## EXTRACT PROVIDED:
Pterostylis atrans, commonly known as the dark-tip greenhood or blunt-tongue greenhood, is a species of orchid endemic to south-eastern Australia. As with similar greenhoods, plants in flower differ from those that are not flowering. The non-flowering plants have a rosette of leaves flat on the ground, but the plants in flower have a single flower with leaves on the flowering stem. In this species, the flower is green and reddish brown with a protruding sinus and small club-like tips on the ends of the lateral sepals.

==Description==
Pterostylis atrans is a terrestrial, perennial, deciduous, herb with an underground tuber and when not flowering, a rosette of ovate leaves, each leaf 10–35 mm long and 10–30 mm wide. Flowering plants have a single flower 14–20 mm long and 10–12 mm wide borne on a stem 150–300 mm high with between three and five spreading stem leaves. The flowers are green with a reddish-brown, down curved tip. The dorsal sepal and petals are fused, forming a hood or "galea" over the column and the dorsal sepal has a thread-like tip 6–9 mm long. The lateral sepals are held closely against the galea, have erect, thread-like tips 15–20 mm long with small club-like tips and a protruding, platform-like sinus between their bases. The labellum is 9–11 mm long, about 3 mm wide, green with a blunt brown tip that is just visible above the sinus. Flowering occurs from November to April.

## GIVEN RECORDS:
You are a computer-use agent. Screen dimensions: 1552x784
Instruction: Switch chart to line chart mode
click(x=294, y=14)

--

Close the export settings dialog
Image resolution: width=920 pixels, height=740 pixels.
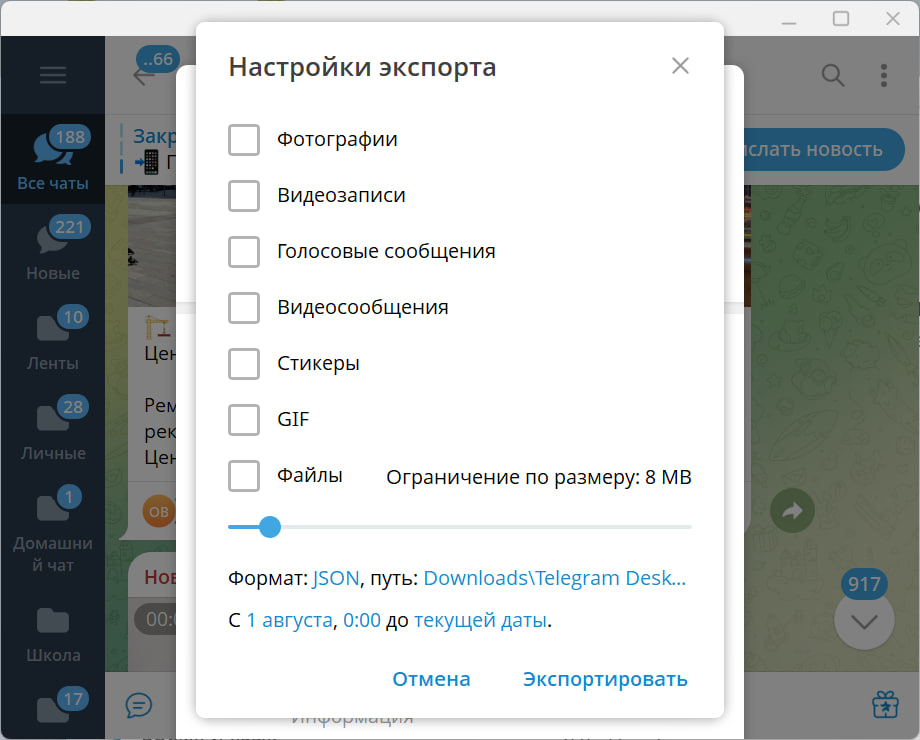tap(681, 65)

## YOUR GOAL:
Write what comes next in the text on the orchid Pterostylis atrans, starting right after its last sentence.

## ANSWER:
== Taxonomy and naming ==
Pterostylis atrans was first formally described in 1994 by David Jones from a specimen collected in the Brindabella Range. The description was published in Muelleria. The specific epithet is "from the Latin word atrans, darkening, in reference to the dark red-brown colouration towards the apex of the galea".

==Distribution and habitat==
The dark-tip greenhood mostly grows among grasses in high rainfall forests in Victoria, Tasmania and southern New South Wales.